Rep: Imas Damayanti/ Red: Agus Yulianto
Korban perkosaan (ilustrasi)
Foto: Blogspot.com
Korban perkosaan (ilustrasi)

REPUBLIKA.CO.ID, JAKARTA -- Islam merupakan agama yang memuliakan perempuan. Salah satu buktinya adalah diwajibkannya mahar bagi setiap laki-laki yang hendak menikahi perempuan. Lantas bagaimana hukum mahar terhadap perempuan korban pemerkosaan? 

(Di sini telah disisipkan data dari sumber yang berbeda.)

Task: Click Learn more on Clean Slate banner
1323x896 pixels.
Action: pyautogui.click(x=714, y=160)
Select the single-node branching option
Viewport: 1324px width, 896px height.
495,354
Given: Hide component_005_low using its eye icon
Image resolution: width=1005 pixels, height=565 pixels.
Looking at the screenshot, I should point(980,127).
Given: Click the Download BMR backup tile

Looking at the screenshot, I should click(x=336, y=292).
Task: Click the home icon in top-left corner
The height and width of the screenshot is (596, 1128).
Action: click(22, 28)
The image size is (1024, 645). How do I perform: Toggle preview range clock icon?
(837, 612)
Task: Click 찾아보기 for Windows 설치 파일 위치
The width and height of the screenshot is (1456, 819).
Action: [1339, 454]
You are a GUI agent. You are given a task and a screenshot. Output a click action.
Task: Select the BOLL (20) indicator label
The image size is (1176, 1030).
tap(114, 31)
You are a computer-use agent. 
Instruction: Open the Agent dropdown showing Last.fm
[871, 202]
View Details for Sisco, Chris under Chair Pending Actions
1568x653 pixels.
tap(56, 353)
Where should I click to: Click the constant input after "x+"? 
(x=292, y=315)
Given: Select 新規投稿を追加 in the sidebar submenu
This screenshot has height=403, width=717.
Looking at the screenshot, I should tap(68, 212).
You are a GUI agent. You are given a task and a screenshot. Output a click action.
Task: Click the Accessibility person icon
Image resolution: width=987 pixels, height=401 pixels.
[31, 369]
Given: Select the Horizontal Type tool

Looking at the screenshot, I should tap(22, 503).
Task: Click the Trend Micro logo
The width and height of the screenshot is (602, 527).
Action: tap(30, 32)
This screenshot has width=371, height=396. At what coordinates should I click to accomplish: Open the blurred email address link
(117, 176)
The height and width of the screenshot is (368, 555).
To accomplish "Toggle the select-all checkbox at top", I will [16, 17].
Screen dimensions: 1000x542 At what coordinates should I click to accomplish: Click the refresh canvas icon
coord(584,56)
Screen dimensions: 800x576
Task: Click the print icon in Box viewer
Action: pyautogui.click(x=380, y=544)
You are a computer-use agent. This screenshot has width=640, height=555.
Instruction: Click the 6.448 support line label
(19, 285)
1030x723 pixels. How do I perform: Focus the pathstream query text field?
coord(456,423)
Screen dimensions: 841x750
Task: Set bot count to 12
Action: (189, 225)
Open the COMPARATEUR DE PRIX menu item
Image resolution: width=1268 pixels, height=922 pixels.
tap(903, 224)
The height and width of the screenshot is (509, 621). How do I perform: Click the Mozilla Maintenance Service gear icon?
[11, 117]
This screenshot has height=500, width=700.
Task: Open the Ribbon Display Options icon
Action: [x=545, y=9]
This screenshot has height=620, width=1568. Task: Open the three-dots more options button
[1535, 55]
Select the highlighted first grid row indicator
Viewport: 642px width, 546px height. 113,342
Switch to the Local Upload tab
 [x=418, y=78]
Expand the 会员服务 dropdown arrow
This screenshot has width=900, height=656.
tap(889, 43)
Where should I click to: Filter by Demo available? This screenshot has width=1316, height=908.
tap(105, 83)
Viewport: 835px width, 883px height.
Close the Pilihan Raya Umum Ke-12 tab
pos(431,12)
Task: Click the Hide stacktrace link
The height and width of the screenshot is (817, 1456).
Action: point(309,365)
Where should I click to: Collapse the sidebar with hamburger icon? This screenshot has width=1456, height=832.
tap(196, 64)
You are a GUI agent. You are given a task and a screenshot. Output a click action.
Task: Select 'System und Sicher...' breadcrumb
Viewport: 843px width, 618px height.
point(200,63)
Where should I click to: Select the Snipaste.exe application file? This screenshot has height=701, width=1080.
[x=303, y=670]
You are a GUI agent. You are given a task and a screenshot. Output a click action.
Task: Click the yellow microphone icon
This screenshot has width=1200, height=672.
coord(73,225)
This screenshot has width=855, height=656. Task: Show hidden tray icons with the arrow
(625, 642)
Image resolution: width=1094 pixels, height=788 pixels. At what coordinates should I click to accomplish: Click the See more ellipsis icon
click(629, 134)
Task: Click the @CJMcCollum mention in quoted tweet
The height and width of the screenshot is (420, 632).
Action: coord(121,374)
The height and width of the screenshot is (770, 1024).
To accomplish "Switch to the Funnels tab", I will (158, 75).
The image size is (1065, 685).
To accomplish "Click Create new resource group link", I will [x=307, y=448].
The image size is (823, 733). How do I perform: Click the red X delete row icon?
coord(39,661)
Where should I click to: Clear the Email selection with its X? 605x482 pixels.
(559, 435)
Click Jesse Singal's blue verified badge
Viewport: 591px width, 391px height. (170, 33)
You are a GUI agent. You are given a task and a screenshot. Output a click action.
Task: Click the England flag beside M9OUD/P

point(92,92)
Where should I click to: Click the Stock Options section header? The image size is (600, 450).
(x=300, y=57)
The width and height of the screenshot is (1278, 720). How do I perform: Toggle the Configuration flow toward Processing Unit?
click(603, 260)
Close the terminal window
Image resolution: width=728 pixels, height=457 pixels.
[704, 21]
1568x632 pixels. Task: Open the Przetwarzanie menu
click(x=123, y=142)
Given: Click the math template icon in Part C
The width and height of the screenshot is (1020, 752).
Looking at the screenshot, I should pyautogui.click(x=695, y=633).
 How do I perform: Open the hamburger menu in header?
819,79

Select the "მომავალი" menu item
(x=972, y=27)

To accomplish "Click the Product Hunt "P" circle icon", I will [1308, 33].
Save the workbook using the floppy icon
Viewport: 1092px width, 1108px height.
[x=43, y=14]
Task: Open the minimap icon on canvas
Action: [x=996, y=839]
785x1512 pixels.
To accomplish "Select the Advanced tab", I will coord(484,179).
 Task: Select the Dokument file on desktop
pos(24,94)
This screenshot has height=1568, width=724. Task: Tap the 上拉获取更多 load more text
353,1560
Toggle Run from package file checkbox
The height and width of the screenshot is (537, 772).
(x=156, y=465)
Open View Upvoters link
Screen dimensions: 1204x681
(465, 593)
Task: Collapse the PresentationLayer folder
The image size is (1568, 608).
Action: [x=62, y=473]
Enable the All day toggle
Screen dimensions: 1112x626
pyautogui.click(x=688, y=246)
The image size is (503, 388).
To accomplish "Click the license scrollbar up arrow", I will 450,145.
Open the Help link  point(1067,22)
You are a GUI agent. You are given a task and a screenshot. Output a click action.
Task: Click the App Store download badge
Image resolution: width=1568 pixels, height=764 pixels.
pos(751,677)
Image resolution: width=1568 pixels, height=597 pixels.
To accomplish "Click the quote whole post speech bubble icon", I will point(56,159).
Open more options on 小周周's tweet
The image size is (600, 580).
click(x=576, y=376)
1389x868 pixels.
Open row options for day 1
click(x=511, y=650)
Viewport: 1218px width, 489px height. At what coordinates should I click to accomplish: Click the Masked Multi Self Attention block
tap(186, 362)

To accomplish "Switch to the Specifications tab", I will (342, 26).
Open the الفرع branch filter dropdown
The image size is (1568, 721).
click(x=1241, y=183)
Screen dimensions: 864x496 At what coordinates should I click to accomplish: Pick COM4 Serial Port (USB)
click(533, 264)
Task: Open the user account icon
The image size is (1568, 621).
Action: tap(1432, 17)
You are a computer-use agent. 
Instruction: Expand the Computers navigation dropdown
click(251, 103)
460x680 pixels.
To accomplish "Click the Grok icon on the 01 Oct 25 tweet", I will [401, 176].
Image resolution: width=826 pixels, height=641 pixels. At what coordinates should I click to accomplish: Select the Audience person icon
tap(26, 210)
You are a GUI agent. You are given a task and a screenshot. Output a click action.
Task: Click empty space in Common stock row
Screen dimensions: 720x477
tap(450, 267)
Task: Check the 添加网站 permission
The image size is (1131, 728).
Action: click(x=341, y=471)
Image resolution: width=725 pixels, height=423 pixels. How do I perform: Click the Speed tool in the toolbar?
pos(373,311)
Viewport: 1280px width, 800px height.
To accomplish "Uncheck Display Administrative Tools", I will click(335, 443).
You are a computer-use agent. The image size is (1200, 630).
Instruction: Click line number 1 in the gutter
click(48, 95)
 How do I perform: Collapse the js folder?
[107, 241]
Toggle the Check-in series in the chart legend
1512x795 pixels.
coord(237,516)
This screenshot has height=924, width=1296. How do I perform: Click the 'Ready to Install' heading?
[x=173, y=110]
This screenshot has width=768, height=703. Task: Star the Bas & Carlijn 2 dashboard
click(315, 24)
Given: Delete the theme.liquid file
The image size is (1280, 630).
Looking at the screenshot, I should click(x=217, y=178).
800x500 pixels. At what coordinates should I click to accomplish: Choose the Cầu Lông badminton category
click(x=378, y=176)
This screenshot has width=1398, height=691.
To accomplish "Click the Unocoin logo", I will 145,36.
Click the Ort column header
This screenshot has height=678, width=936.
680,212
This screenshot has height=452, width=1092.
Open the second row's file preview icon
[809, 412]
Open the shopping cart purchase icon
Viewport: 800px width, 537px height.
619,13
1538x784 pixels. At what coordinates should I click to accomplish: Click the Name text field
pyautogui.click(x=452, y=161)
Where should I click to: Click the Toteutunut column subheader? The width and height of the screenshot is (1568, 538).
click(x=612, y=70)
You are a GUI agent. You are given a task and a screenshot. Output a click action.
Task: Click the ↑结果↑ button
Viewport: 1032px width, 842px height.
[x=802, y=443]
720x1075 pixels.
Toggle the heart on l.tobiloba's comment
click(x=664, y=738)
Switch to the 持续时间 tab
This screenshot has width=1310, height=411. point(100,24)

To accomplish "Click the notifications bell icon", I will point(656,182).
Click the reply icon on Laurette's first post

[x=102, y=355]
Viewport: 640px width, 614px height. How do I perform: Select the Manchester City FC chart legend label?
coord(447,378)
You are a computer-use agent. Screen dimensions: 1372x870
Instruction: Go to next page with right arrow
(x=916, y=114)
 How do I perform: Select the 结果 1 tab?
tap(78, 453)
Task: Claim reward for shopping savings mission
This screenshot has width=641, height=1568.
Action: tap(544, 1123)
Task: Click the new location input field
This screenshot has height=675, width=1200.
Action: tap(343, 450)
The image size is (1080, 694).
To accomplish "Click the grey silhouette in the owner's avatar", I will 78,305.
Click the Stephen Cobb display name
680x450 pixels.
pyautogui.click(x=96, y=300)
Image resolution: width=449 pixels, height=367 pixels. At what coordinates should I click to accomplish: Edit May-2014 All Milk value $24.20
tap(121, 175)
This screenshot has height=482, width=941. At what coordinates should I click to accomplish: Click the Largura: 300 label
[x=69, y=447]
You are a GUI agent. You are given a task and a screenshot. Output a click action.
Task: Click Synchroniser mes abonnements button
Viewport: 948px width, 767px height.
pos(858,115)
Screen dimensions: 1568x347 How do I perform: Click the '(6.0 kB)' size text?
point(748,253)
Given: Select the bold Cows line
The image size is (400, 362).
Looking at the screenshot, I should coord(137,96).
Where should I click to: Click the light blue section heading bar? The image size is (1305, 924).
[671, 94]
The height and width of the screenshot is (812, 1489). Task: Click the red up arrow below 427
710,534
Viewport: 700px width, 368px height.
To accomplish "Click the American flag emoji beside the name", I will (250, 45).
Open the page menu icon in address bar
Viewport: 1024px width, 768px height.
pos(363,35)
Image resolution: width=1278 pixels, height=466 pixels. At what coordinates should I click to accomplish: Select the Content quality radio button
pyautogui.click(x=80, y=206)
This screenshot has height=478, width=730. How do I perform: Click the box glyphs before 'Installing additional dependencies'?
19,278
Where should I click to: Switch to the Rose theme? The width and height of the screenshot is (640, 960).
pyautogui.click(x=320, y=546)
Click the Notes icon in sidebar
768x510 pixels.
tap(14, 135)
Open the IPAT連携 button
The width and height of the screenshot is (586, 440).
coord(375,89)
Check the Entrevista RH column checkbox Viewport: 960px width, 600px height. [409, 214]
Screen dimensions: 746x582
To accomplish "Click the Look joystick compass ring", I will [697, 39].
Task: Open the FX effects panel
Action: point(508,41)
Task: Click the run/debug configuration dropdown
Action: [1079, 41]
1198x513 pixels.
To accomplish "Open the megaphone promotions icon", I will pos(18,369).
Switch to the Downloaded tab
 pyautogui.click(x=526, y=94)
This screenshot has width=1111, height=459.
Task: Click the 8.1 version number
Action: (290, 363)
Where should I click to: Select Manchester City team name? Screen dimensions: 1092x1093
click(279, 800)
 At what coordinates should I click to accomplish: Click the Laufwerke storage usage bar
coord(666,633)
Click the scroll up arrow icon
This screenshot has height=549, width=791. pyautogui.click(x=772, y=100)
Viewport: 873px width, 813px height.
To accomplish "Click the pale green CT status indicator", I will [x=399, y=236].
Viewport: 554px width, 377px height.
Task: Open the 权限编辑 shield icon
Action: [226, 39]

Imam Syafii dalam kitab Al-Umm menjabarkan sebuah riwayat. Rabi mengabari kami, dia berkata, Imam Syafii mengabari kami, dia berkata mengenai orang yang memaksa seorang perempuan merdeka atau seorang budak perempuan untuk dia setubuhi bahwa para perempuan itu memiliki hak atas mahar yang layak. 

Selain itu, para perempuan itu tidak dapat dijatuhi hukuman had atau hukuman apapun juga. Sementara bagi pelaku pemerkosaan harus dijatuhi hukuman rajam jika pelaku beristri, dan hukuman dera berikut pengasingan jika pelaku belum menikah. 

Muhammad bin Hasan menyatakan, "Tidak ada hukuman had terhadap ereka berdua, dan tidak ada hukuman apapun juga terhadap mereka (korban pemerkosaan). Sementara pelaku pemerkosaan harus dijatuhui hukuman had, tetapi dia tidak harus menyerahkan mahar. Karena hukuman had dan mahar tidak dapat muncul pada satu kasus yang sama,". 

Imam Syafii berkata, "Apabila seseorang menjadi pezina, maka hukuman had harus dijatuhkan pada dirinya sebelum dia membujuk perempuan itu. Dan dia tidak dapat keluar dari status hukum zina disebabkan bujukan itu. Bujukan itu juga tidak menambah apapun selain hanya menambah dosa,". 

Rabi berkata, "Pendapat yang diikuti oleh Imam Syafii berkata apabila seseorang bersumpah untuk melakukan sesuatu perbuatan pada waktu tertentu, lalu ternyata orang itu mati sebelum waktu yang ditentukan itu tiba, atau dia melewatkan apa yang dia sumpahkan itu, bahwa dia akan mengerjakannya sebelum waktu yang ditentukam tiba, maka dia tidak dianggap sebagai pelanggar sumpah karena dia dipaksa,". 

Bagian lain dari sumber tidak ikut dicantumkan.